> **TASK DETAILS**
Give an exact copy of the line that has "Image resolution: width=539" and of every line below it, through the last, with nothing else.
WORKING DATA: Begin
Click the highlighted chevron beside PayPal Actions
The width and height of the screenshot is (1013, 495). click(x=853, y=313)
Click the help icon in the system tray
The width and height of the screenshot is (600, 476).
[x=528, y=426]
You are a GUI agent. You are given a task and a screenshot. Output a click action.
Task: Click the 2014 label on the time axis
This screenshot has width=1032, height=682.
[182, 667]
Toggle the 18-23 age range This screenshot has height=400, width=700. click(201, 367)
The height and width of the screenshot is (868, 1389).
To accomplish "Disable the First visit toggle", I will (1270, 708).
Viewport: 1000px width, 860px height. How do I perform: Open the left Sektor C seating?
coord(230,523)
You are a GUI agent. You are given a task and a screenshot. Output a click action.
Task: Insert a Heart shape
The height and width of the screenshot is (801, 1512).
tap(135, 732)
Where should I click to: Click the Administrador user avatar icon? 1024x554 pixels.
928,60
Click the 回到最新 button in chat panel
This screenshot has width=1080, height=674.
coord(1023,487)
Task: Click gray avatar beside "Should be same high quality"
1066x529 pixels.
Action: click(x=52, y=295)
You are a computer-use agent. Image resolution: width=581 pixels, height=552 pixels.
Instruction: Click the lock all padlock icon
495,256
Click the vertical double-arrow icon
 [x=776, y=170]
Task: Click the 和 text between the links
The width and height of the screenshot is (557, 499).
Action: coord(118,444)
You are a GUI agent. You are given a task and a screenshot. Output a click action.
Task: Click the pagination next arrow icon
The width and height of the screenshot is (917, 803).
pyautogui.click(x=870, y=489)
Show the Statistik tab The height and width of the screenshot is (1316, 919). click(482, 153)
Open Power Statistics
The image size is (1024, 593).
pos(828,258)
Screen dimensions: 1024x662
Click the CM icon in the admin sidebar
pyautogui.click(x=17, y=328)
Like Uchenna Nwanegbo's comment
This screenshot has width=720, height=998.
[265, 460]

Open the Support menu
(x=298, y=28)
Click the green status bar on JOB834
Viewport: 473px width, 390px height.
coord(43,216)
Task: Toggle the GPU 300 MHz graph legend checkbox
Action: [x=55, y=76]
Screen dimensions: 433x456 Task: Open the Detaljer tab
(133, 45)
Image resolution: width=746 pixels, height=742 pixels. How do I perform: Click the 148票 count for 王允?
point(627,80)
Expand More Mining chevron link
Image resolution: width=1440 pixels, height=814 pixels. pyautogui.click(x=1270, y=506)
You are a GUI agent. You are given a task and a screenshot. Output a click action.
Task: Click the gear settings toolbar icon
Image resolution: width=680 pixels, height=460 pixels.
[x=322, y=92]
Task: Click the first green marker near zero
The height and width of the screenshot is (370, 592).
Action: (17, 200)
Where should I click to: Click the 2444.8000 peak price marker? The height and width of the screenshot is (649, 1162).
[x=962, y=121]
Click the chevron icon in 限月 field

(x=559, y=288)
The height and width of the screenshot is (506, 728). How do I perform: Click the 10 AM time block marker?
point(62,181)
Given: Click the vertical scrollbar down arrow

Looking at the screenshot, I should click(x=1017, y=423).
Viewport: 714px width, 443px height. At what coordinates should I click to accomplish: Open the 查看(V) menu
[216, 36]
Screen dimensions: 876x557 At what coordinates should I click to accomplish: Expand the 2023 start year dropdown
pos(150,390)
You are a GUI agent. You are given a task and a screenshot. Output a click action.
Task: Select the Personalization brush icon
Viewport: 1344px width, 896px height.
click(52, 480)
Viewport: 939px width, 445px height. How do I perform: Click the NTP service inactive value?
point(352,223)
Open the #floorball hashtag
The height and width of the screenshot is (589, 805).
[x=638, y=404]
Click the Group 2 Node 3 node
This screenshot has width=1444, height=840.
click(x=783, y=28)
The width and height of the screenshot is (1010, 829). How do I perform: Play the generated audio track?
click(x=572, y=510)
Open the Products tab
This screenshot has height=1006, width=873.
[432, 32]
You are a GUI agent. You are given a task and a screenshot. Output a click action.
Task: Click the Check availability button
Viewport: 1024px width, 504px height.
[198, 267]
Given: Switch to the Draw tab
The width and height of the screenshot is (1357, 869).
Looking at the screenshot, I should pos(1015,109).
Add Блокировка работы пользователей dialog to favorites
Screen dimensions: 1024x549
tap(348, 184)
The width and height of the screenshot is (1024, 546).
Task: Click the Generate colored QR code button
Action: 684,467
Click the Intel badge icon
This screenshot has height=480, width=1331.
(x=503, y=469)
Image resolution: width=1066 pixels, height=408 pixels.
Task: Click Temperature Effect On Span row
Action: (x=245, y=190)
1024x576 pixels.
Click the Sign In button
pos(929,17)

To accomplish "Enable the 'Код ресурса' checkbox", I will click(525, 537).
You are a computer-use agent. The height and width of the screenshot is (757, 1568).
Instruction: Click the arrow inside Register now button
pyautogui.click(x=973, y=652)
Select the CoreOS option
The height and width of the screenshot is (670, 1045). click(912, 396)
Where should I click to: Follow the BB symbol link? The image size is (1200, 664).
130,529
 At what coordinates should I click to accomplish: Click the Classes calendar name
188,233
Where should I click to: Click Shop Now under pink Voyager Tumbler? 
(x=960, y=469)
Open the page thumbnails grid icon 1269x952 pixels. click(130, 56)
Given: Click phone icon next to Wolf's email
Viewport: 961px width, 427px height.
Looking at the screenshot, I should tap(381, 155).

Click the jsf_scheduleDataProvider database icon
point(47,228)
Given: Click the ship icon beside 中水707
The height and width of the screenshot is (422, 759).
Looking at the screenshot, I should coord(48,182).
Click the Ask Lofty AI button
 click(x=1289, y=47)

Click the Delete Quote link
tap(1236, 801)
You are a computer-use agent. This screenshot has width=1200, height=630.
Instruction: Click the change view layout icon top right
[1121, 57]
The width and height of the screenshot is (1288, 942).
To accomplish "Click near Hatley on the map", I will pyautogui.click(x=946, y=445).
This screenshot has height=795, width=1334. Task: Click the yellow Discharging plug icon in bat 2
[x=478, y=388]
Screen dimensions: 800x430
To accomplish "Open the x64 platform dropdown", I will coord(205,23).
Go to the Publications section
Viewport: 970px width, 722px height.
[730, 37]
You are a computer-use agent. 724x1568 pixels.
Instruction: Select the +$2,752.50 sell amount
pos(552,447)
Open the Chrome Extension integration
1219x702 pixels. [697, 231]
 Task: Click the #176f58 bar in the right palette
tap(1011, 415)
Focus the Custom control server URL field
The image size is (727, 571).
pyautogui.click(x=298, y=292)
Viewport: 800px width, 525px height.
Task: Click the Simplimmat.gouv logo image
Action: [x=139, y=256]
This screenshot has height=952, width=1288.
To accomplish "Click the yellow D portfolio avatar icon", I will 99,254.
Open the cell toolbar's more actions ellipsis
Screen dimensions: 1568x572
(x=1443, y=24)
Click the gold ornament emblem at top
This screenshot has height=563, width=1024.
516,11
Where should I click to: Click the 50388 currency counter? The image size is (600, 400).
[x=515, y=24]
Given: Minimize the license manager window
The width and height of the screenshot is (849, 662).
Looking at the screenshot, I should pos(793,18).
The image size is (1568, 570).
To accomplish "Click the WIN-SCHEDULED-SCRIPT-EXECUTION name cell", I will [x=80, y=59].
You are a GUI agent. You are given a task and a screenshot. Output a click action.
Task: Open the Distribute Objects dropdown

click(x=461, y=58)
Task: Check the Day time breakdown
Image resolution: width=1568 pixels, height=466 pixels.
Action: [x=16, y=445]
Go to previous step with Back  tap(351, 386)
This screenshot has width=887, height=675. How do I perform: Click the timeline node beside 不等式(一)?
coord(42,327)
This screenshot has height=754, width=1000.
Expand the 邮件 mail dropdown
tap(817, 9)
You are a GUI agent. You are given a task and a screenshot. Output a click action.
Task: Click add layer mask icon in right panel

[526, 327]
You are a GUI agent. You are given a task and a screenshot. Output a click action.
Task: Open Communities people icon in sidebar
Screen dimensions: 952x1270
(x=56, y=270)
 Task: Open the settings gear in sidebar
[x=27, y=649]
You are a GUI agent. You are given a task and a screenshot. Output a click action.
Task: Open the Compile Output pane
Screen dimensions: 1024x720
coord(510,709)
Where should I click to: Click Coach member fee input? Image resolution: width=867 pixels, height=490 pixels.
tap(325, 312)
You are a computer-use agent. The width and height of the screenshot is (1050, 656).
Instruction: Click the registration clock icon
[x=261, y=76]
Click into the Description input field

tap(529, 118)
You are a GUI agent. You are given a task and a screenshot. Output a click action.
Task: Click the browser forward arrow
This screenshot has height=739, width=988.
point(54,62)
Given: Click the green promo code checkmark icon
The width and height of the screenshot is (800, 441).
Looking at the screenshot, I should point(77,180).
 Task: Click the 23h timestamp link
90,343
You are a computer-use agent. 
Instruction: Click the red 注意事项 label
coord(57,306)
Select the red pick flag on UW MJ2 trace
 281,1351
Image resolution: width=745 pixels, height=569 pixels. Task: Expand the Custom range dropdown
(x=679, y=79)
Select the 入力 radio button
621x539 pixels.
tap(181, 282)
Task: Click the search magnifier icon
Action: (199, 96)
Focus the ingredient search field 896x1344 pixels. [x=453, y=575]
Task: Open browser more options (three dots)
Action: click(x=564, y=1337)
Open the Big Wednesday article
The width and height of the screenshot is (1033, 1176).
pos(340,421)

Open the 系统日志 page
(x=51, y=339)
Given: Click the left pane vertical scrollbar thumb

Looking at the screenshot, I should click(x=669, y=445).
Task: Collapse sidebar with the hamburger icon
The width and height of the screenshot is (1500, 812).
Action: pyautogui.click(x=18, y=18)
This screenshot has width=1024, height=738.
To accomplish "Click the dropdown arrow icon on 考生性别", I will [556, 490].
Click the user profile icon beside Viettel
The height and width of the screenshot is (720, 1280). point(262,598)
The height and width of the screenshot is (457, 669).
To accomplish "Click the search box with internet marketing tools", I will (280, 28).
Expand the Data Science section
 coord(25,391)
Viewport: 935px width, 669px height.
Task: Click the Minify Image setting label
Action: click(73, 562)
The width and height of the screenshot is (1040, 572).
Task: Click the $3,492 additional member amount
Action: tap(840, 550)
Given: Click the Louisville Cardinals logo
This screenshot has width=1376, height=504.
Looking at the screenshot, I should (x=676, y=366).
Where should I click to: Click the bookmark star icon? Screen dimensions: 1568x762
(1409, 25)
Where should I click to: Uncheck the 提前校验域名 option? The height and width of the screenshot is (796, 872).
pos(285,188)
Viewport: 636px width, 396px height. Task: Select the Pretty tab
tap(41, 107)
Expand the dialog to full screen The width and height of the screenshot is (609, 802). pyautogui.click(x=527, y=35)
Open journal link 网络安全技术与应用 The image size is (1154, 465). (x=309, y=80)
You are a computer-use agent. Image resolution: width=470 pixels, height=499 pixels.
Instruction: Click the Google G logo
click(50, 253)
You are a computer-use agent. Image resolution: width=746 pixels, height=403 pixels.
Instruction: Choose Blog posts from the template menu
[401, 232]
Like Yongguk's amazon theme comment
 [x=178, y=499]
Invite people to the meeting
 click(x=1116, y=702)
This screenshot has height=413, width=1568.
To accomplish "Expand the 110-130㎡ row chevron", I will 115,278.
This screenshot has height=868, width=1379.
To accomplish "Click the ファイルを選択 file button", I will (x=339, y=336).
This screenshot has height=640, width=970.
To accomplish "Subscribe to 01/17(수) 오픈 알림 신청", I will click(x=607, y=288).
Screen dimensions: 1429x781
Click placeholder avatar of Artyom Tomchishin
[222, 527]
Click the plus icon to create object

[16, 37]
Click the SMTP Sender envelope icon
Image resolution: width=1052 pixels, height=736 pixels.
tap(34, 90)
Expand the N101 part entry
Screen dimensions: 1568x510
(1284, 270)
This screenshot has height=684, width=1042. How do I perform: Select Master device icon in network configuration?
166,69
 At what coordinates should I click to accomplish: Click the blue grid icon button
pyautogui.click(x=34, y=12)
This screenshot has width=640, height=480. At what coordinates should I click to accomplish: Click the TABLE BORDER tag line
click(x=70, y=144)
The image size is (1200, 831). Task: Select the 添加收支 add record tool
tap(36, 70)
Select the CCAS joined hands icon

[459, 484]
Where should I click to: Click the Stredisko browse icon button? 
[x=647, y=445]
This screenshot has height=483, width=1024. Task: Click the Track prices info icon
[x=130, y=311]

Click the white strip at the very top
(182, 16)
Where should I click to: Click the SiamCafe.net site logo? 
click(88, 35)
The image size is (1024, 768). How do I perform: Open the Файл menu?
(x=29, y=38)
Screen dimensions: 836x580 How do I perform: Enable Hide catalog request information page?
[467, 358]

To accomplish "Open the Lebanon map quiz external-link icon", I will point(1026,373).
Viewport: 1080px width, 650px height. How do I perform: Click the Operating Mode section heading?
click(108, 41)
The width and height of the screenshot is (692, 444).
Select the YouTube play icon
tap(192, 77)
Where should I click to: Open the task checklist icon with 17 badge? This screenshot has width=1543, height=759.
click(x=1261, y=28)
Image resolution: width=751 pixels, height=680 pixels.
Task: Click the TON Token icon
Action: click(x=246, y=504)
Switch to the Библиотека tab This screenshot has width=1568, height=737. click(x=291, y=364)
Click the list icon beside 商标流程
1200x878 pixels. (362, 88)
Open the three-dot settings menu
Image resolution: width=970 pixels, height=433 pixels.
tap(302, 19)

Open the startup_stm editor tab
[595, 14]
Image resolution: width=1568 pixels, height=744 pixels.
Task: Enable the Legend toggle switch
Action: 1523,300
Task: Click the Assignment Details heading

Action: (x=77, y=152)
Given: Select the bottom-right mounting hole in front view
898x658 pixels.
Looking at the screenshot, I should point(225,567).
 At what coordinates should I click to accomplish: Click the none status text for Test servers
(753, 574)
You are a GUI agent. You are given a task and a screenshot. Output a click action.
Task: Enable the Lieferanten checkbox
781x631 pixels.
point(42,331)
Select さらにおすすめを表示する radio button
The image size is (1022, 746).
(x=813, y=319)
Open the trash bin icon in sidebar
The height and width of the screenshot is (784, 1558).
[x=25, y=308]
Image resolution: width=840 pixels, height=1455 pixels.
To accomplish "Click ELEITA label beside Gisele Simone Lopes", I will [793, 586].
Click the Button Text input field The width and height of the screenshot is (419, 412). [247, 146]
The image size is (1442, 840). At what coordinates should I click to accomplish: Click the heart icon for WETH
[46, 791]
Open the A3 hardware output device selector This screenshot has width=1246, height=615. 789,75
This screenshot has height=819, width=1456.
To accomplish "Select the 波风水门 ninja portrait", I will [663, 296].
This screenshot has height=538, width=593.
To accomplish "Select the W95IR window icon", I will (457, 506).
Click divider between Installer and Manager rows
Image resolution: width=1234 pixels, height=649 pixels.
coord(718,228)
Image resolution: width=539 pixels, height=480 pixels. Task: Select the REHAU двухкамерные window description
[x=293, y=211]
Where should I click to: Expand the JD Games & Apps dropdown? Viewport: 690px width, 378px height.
WORKING DATA: End
> **PROBLEM SOLUTION**
Image resolution: width=539 pixels, height=480 pixels. Task: Select the REHAU двухкамерные window description
[x=293, y=211]
Where should I click to: Expand the JD Games & Apps dropdown? Viewport: 690px width, 378px height.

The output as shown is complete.